How to complete this task
Every entry that follows is to be duplicated exactly.

Data items:

• • • • •

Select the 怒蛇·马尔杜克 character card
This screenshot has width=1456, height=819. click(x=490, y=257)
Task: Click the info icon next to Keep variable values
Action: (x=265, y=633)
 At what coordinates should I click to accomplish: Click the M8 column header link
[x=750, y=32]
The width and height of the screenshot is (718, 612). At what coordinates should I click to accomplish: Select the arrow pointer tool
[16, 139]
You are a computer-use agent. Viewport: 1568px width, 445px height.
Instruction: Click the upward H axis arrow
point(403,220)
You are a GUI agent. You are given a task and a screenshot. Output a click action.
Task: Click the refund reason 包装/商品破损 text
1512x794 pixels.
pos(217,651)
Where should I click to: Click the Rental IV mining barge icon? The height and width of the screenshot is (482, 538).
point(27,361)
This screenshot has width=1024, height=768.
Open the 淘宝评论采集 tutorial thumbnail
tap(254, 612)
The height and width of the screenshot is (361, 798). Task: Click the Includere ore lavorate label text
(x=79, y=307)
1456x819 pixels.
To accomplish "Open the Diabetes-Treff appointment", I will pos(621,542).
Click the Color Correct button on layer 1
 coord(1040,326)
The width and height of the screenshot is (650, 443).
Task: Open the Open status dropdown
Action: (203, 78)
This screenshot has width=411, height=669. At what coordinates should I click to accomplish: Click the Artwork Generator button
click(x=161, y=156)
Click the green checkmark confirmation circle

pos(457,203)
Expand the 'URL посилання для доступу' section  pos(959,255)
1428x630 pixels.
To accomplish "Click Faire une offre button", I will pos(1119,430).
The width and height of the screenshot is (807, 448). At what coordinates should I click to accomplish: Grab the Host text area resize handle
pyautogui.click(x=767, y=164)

• • • • •

Finished task
Select the 怒蛇·马尔杜克 character card
This screenshot has width=1456, height=819. click(x=490, y=257)
Task: Click the info icon next to Keep variable values
Action: (x=265, y=633)
 At what coordinates should I click to accomplish: Click the M8 column header link
[x=750, y=32]
The width and height of the screenshot is (718, 612). At what coordinates should I click to accomplish: Select the arrow pointer tool
[16, 139]
You are a computer-use agent. Viewport: 1568px width, 445px height.
Instruction: Click the upward H axis arrow
point(403,220)
You are a GUI agent. You are given a task and a screenshot. Output a click action.
Task: Click the refund reason 包装/商品破损 text
1512x794 pixels.
pos(217,651)
Where should I click to: Click the Rental IV mining barge icon? The height and width of the screenshot is (482, 538).
point(27,361)
This screenshot has width=1024, height=768.
Open the 淘宝评论采集 tutorial thumbnail
tap(254, 612)
The height and width of the screenshot is (361, 798). Task: Click the Includere ore lavorate label text
(x=79, y=307)
1456x819 pixels.
To accomplish "Open the Diabetes-Treff appointment", I will pos(621,542).
Click the Color Correct button on layer 1
 coord(1040,326)
The width and height of the screenshot is (650, 443).
Task: Open the Open status dropdown
Action: (203, 78)
This screenshot has width=411, height=669. At what coordinates should I click to accomplish: Click the Artwork Generator button
click(x=161, y=156)
Click the green checkmark confirmation circle

pos(457,203)
Expand the 'URL посилання для доступу' section  pos(959,255)
1428x630 pixels.
To accomplish "Click Faire une offre button", I will pos(1119,430).
The width and height of the screenshot is (807, 448). At what coordinates should I click to accomplish: Grab the Host text area resize handle
pyautogui.click(x=767, y=164)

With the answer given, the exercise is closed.